< Hooglied 6 >
1 Waar is uw Liefste heengegaan, o gij schoonste onder de vrouwen? Waarheen heeft uw Liefste het aangezicht gewend, opdat wij Hem met u zoeken?
Whither is thy beloved gone, O thou fairest among women? whither is thy beloved turned aside? that we may seek him with thee.
2 Mijn Liefste is afgegaan in Zijn hof, tot de specerijbedden, om te weiden in de hoven, en om de lelien te verzamelen.
My beloved is gone down into his garden, to the beds of spices, to feed in the gardens, and to gather lilies.
3 Ik ben mijns Liefsten, en mijn Liefste is mijn, Die onder de lelien weidt.
I [am] my beloved's, and my beloved [is] mine: he feedeth among the lilies.
4 Gij zijt schoon, Mijn vriendin, gelijk Thirza, liefelijk als Jeruzalem, schrikkelijk als slagorden met banieren.
Thou [art] beautiful, O my love, as Tirzah, comely as Jerusalem, terrible as [an army] with banners.
5 Wend uw ogen van Mij af, want zij doen Mij geweld aan; uw haar is als een kudde geiten, die het gras van Gilead afscheren.
Turn away thy eyes from me, for they have overcome me: thy hair [is] as a flock of goats that appear from Gilead.
6 Uw tanden zijn als een kudde schapen, die uit de wasstede opkomen, die al te zamen tweelingen voortbrengen, en onder dezelve is geen jongeloos.
Thy teeth [are] as a flock of sheep which go up from the washing, of which every one beareth twins, and [there is] not one barren among them.
7 Uw wangen zijn als een stuk van een granaatappel tussen uw vlechten.
As a piece of pomegranate [are] thy temples within thy locks.
8 Er zijn zestig koninginnen en tachtig bijwijven, en maagden zonder getal.
There are sixty queens, and eighty concubines, and virgins without number.

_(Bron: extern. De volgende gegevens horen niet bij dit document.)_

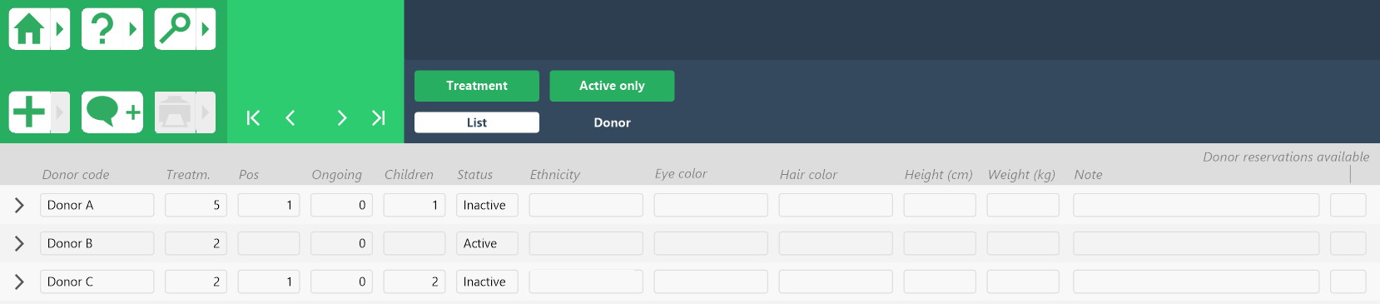Viewport: 1380px width, 304px height.
Task: Go to previous record arrow
Action: [290, 118]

9 Een enige is Mijn duive, Mijn volmaakte, de enige harer moeder, zij is de zuivere dergenen, die haar gebaard heeft; als de dochters haar zien, zo zullen zij haar welgelukzalig roemen, de koninginnen en de bijwijven; en zij zullen haar prijzen.

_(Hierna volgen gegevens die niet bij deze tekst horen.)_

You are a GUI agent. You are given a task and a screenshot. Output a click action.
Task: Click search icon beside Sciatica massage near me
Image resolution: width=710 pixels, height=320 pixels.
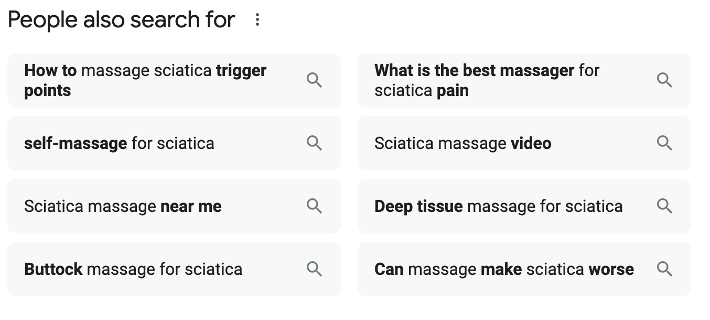pos(314,206)
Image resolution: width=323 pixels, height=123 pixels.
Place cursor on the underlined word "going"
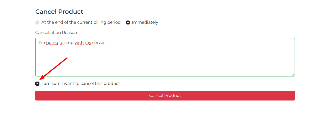[52, 43]
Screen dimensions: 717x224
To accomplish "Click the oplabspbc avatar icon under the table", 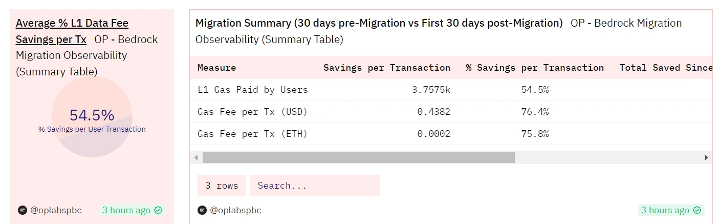I will click(x=202, y=210).
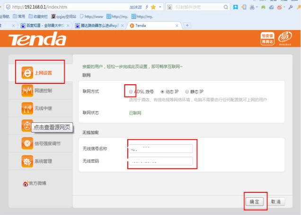Select the ADSL 拨号 radio button
Screen dimensions: 301x215
tap(131, 91)
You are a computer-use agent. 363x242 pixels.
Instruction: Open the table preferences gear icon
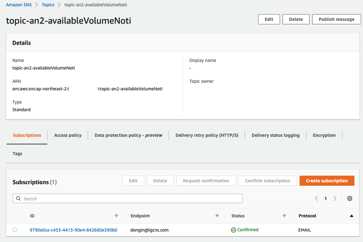pyautogui.click(x=349, y=198)
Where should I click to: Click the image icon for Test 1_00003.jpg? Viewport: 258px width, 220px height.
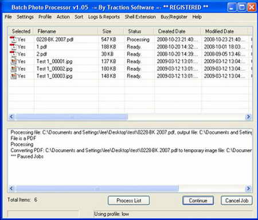[x=13, y=76]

My dove, my undefiled is [but] one; she [is] the [only] one of her mother, she [is] the choice [one] of her that bore her. The daughters saw her, and blessed her; [yes], the queens and the concubines, and they praised her.
10 Wie is zij, die er uitziet als de dageraad, schoon, gelijk de maan, zuiver als de zon, schrikkelijk als slagorden met banieren?
Who [is] she [that] looketh forth as the morning, fair as the moon, clear as the sun, [and] terrible as [an army] with banners?
11 Ik ben tot den notenhof afgegaan om de groene vruchten der vallei te zien; om te zien, of de wijnstok bloeide, de granaatbomen uitbotten.
I went down into the garden of nuts to see the fruits of the valley, [and] to see whether the vine flourished, [and] the pomegranates budded.
12 Eer ik het wist, zette mij mijn ziel op de wagens van mijn vrijwillig volk.
Or ere I was aware, my soul made me [like] the chariots of Amminadib.
13 Keer weder, keer weder, o Sulammith! Keer weder, keer weder, dat wij u mogen aanzien. Wat ziet gijlieden de Sulammith aan? Zij is als een rei van twee heiren.
Return, return, O Shulamite; return, return, that we may look upon thee. What will ye see in the Shulamite? As it were the company of two armies.